WHAT NEEDS TO BE DONE:
In the records below, begin at the line that has "金券・チケット (108, 2113)" and stop after the line that has "お問い合わせ (104, 2312)"; quote those lines verbatim and nothing more.

DATA FOR THIS EXERCISE:
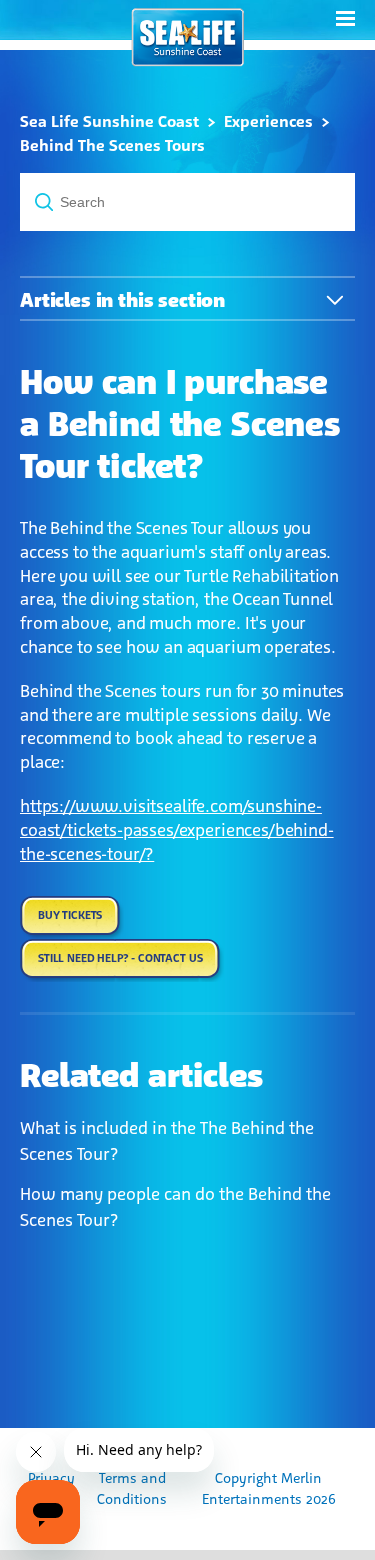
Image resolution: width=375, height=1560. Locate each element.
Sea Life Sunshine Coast (109, 121)
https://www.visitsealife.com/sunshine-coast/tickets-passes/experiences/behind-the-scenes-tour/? (177, 830)
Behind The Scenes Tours (112, 145)
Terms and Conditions (132, 1489)
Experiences (268, 121)
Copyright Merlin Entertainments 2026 (269, 1489)
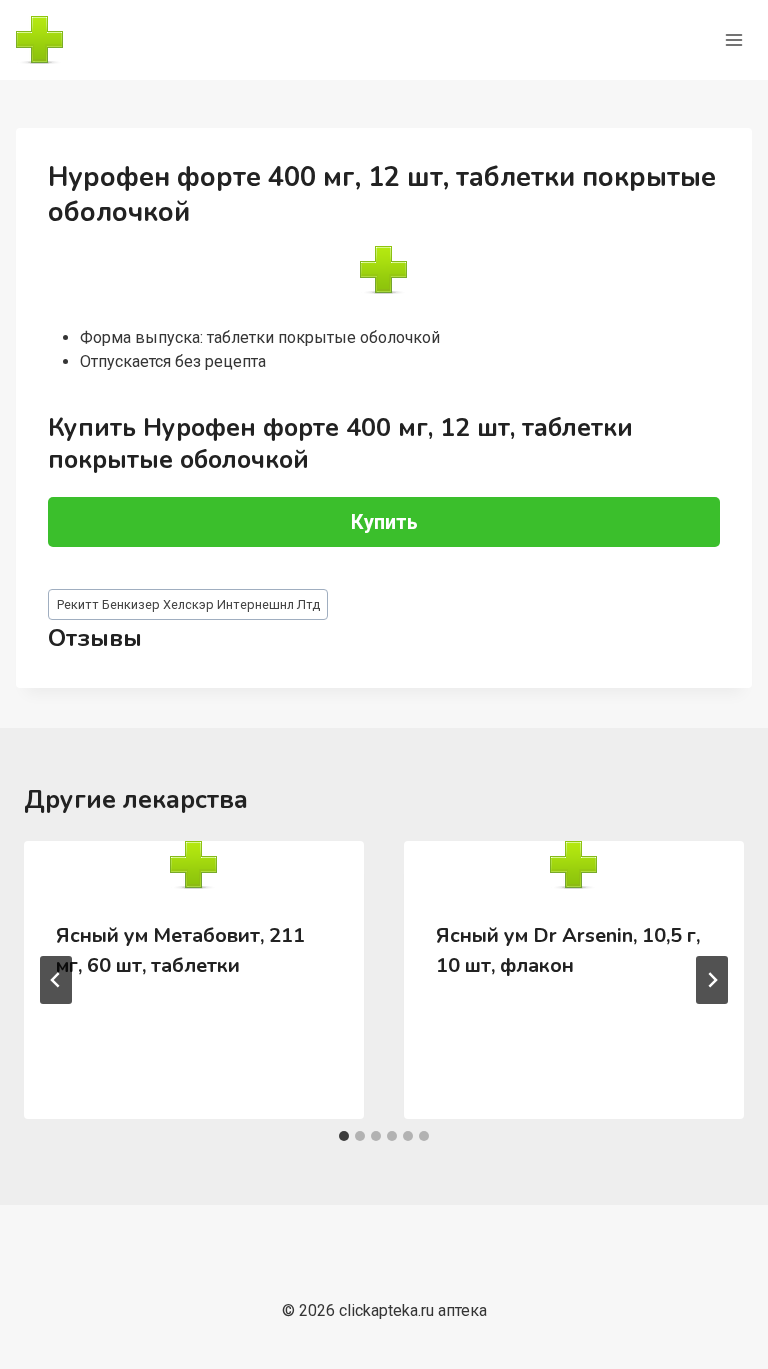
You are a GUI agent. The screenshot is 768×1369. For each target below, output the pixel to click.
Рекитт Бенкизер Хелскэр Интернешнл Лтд (188, 604)
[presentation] (194, 865)
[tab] (344, 1136)
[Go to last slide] (56, 980)
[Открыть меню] (733, 39)
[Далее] (712, 980)
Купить (384, 522)
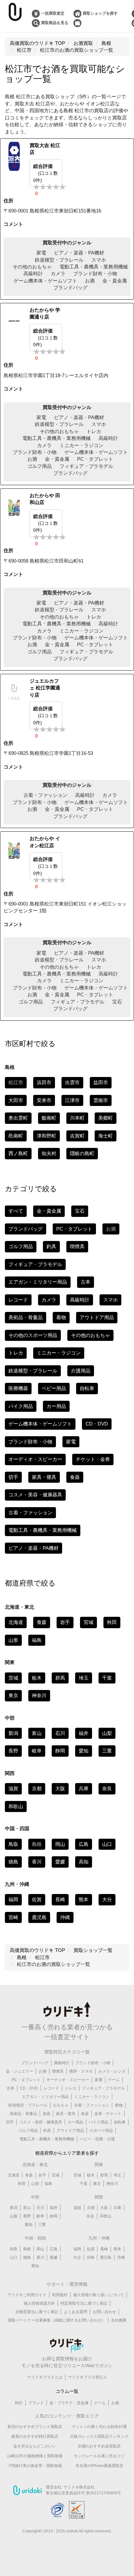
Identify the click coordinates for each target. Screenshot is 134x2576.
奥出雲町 (18, 1118)
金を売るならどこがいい (34, 2446)
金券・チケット (108, 2113)
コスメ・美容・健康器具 (35, 1494)
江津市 (72, 1100)
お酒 (90, 280)
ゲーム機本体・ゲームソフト (45, 280)
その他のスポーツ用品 (32, 1335)
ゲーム (114, 2080)
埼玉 (83, 1678)
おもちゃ (61, 2105)
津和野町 (46, 1135)
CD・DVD (97, 1423)
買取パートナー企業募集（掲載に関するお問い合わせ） (56, 2320)
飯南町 (49, 1118)
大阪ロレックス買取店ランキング (99, 2436)
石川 (60, 1733)
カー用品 (56, 1406)
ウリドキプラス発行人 (87, 2377)
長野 (13, 1750)
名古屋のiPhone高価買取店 (99, 2465)
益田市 (100, 1082)
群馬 (60, 1678)
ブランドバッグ (70, 287)
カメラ (58, 273)
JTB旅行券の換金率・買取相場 (35, 2465)
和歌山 (15, 1806)
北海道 (15, 1622)
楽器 (46, 2113)
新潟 (13, 1733)
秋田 (112, 1622)
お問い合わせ (104, 2312)
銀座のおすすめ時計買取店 (34, 2436)
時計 (19, 2403)
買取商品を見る (54, 22)
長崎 (60, 1899)
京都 (37, 1788)
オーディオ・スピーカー (35, 1459)
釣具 (51, 1246)
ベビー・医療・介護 (97, 2139)
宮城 (88, 1622)
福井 (83, 1733)
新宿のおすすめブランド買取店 (34, 2426)
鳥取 (13, 1844)
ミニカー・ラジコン (81, 445)
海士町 (105, 1135)
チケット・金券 (93, 1459)
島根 (27, 2249)
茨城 (13, 1678)
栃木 (37, 1678)
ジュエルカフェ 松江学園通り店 (45, 688)
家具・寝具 (44, 1477)
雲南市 (100, 1100)
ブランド (36, 2403)
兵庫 (83, 1788)
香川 (37, 1861)
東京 (13, 1695)
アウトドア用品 (97, 1317)
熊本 (83, 1899)
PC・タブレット (95, 459)
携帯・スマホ (81, 2071)
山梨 (107, 1733)
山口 (107, 1844)
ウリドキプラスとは (44, 2377)
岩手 (65, 1622)
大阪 (60, 1788)
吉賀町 (77, 1135)
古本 (85, 1282)
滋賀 (13, 1788)
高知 (83, 1861)
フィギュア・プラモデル (86, 466)
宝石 (117, 1001)
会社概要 (119, 2320)
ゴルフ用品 (39, 466)
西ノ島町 (18, 1153)
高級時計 (33, 273)
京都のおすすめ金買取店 (99, 2446)
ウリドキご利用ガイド (27, 2295)
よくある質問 (75, 2312)
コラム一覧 (67, 2391)
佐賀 (37, 1899)
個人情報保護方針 (39, 2303)
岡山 (60, 1844)
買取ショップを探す (100, 13)
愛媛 (60, 1861)
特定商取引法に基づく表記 (83, 2303)
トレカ (94, 431)
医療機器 (18, 1388)
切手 (13, 1477)
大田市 (15, 1100)
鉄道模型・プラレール (59, 260)
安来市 (44, 1100)
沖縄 (65, 1917)
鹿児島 (39, 1917)
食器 (75, 1477)
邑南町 (15, 1135)
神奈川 (39, 1695)
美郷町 (105, 1118)
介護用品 (80, 1370)
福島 (37, 1640)
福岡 (13, 1899)
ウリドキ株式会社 (79, 2487)
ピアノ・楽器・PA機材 (79, 252)
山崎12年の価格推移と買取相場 (34, 2456)
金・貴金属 (114, 280)
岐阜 (37, 1750)
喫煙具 (77, 1246)
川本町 (77, 1118)
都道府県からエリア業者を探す (67, 2153)
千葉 (107, 1678)
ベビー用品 (54, 1388)
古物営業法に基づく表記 (36, 2312)
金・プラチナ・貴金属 (68, 2403)
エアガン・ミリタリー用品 (37, 1282)
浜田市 (44, 1082)
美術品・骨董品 (25, 1317)
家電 (41, 252)
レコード (18, 1299)
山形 (13, 1640)
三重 (107, 1750)
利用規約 (60, 2295)
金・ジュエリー (19, 2071)
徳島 (13, 1861)
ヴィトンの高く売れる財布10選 (99, 2426)
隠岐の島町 (82, 1153)
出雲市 (72, 1082)
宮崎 (13, 1917)
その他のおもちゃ (32, 266)
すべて (15, 1211)
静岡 (60, 1750)
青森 (42, 1622)
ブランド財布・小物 (95, 273)
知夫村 (49, 1153)
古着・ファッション (45, 795)
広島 (83, 1844)
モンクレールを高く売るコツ (99, 2456)
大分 (107, 1899)
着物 (61, 1317)
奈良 (107, 1788)
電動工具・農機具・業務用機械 (94, 266)
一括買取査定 (52, 13)
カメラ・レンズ (112, 2071)
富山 (37, 1733)
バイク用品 (20, 1406)
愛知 (83, 1750)
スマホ (98, 260)
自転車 (87, 1388)
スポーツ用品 (101, 2130)
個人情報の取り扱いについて (98, 2295)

YOUR SOLUTION:
金券・チケット (108, 2113)
コスメ・美容・健康器具 (35, 1494)
江津市 (72, 1100)
お酒 (90, 280)
ゲーム機本体・ゲームソフト (45, 280)
その他のスポーツ用品 (32, 1335)
ゲーム (114, 2080)
埼玉 (83, 1678)
おもちゃ (61, 2105)
津和野町 (46, 1135)
CD・DVD (97, 1423)
買取パートナー企業募集（掲載に関するお問い合わせ） (56, 2320)
飯南町 (49, 1118)
大阪ロレックス買取店ランキング (99, 2436)
石川 (60, 1733)
カー用品 (56, 1406)
ウリドキプラス発行人 (87, 2377)
長野 (13, 1750)
名古屋のiPhone高価買取店 (99, 2465)
益田市 (100, 1082)
群馬 (60, 1678)
ブランドバッグ (70, 287)
カメラ (58, 273)
JTB旅行券の換金率・買取相場 (35, 2465)
和歌山 (15, 1806)
北海道 (15, 1622)
楽器 (46, 2113)
新潟 (13, 1733)
秋田 (112, 1622)
お問い合わせ (104, 2312)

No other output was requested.